=== Stored data entries ===
Segment Open

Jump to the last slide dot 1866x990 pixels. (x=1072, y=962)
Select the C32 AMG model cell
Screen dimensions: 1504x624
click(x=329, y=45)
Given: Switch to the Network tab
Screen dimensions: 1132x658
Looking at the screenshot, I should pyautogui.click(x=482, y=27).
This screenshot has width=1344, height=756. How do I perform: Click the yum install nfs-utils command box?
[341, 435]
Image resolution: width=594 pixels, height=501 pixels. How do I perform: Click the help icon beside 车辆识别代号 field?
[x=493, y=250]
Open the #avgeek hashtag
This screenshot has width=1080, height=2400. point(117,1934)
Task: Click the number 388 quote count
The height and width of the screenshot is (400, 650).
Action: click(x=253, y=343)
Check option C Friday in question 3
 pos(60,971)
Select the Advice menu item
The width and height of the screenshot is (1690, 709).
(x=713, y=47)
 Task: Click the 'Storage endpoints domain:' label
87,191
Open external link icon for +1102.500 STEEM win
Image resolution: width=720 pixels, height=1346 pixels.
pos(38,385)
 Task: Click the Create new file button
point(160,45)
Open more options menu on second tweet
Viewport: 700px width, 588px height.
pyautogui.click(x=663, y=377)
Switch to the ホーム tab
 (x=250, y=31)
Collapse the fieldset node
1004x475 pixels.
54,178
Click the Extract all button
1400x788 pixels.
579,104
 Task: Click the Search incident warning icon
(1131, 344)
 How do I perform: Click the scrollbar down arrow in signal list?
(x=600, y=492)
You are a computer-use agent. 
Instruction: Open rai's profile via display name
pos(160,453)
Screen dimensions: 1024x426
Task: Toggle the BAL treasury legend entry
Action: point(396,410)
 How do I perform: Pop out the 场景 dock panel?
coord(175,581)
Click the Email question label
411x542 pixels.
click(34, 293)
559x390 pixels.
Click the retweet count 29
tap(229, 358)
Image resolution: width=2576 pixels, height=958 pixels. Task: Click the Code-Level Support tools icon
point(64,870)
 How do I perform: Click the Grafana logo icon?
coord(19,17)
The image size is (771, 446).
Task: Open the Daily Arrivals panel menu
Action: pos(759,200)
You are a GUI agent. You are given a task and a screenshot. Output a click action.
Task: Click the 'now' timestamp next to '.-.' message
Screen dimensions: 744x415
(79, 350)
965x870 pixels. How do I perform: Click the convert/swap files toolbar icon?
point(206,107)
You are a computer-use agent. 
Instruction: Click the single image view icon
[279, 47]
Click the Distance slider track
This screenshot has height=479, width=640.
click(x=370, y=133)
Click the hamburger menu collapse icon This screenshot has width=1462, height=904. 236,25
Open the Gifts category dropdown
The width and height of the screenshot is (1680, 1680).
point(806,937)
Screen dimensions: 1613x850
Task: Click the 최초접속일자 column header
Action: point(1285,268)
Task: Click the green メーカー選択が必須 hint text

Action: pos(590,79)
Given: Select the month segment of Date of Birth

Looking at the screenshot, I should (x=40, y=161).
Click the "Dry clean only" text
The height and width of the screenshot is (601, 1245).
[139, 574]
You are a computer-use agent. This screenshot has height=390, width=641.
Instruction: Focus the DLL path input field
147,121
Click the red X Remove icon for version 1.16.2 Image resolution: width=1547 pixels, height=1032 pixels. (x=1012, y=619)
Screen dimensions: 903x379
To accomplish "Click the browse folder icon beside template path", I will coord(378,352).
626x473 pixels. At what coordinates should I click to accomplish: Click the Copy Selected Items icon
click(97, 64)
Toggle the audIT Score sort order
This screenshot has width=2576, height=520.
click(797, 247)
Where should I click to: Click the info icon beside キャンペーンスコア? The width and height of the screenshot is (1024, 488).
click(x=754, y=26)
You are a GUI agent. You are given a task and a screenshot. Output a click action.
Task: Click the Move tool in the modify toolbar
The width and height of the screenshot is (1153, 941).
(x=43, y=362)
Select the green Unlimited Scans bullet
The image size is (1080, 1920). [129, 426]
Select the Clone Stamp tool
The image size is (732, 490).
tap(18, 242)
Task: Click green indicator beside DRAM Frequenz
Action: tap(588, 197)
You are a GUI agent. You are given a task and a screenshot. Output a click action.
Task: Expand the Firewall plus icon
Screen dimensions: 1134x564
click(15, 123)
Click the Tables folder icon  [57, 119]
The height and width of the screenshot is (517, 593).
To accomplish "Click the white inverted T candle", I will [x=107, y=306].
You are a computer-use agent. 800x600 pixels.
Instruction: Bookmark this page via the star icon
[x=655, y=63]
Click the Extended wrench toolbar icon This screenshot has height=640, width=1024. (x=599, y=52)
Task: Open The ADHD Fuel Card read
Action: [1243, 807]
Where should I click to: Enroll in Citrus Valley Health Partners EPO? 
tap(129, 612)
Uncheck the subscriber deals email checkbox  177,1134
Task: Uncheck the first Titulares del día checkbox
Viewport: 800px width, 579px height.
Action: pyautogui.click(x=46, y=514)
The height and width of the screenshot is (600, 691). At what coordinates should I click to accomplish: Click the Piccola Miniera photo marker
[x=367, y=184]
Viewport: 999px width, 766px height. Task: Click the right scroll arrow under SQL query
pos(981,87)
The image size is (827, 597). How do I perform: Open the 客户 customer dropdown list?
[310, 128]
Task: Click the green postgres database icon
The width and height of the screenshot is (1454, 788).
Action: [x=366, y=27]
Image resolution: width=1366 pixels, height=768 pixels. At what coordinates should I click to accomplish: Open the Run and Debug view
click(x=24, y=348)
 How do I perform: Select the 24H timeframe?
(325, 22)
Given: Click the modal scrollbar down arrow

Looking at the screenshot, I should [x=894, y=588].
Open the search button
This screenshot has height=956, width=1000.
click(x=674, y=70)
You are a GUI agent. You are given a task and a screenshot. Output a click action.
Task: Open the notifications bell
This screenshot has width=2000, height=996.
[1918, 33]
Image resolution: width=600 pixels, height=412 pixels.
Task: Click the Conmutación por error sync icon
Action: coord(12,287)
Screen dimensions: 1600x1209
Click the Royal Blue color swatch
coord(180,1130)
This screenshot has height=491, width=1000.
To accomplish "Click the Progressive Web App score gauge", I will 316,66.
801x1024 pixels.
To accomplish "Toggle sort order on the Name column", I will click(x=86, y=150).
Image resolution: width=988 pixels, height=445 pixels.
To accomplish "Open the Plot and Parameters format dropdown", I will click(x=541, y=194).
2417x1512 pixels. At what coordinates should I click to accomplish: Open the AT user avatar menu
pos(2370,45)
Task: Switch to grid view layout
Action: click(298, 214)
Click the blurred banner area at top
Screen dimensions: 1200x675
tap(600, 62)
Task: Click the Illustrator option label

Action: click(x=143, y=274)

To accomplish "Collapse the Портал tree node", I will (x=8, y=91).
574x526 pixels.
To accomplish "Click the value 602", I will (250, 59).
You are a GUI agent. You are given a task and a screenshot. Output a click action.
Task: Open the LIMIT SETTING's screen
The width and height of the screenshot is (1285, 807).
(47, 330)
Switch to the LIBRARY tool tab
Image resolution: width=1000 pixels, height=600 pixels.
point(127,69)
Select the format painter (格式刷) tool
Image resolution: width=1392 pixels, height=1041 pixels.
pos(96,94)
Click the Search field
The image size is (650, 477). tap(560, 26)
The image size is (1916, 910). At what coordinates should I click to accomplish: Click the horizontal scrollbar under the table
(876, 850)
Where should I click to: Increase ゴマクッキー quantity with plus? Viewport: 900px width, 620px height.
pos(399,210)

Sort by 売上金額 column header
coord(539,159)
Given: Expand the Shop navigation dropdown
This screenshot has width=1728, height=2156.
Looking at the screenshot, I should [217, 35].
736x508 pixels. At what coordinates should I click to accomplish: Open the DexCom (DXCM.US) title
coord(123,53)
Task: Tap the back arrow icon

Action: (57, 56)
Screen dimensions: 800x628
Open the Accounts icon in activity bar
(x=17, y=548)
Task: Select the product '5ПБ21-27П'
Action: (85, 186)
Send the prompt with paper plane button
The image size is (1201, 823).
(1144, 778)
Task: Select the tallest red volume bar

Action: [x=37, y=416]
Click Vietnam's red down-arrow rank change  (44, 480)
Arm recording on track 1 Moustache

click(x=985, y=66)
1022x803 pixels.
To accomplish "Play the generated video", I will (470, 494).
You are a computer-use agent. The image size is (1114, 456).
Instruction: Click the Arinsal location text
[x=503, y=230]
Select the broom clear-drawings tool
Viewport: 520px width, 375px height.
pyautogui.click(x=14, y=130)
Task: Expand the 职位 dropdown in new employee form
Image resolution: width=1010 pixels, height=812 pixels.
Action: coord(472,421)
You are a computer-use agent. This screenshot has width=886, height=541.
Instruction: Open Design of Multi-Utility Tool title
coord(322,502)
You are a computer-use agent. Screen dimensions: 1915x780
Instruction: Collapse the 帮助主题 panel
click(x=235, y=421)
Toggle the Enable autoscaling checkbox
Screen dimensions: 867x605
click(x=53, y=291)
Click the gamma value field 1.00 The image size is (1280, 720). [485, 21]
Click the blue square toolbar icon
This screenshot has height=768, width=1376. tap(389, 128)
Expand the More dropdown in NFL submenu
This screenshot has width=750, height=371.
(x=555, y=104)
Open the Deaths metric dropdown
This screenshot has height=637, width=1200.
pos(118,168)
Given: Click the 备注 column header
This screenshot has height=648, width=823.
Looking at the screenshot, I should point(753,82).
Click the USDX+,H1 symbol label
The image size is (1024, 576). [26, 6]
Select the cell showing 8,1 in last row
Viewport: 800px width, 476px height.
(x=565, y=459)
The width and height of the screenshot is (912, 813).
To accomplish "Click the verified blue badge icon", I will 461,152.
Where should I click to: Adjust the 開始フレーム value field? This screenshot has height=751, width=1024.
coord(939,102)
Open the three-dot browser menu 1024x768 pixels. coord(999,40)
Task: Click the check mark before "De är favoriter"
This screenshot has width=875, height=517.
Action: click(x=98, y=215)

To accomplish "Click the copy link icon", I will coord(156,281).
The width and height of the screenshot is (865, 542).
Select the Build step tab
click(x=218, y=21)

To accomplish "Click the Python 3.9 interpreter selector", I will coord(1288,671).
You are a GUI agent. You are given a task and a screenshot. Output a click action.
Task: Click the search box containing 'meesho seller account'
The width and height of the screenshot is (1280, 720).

Segment Closed

Write out, word for word, the line containing "This screenshot has height=648, width=823." and all the lines after it in the entries above, and nothing more.

=== Solution to this exercise ===
This screenshot has height=648, width=823.
Looking at the screenshot, I should point(753,82).
Click the USDX+,H1 symbol label
The image size is (1024, 576). [26, 6]
Select the cell showing 8,1 in last row
Viewport: 800px width, 476px height.
(x=565, y=459)
The width and height of the screenshot is (912, 813).
To accomplish "Click the verified blue badge icon", I will 461,152.
Where should I click to: Adjust the 開始フレーム value field? This screenshot has height=751, width=1024.
coord(939,102)
Open the three-dot browser menu 1024x768 pixels. coord(999,40)
Task: Click the check mark before "De är favoriter"
This screenshot has width=875, height=517.
Action: click(x=98, y=215)

To accomplish "Click the copy link icon", I will coord(156,281).
The width and height of the screenshot is (865, 542).
Select the Build step tab
click(x=218, y=21)

To accomplish "Click the Python 3.9 interpreter selector", I will coord(1288,671).
You are a GUI agent. You are given a task and a screenshot. Output a click action.
Task: Click the search box containing 'meesho seller account'
The width and height of the screenshot is (1280, 720).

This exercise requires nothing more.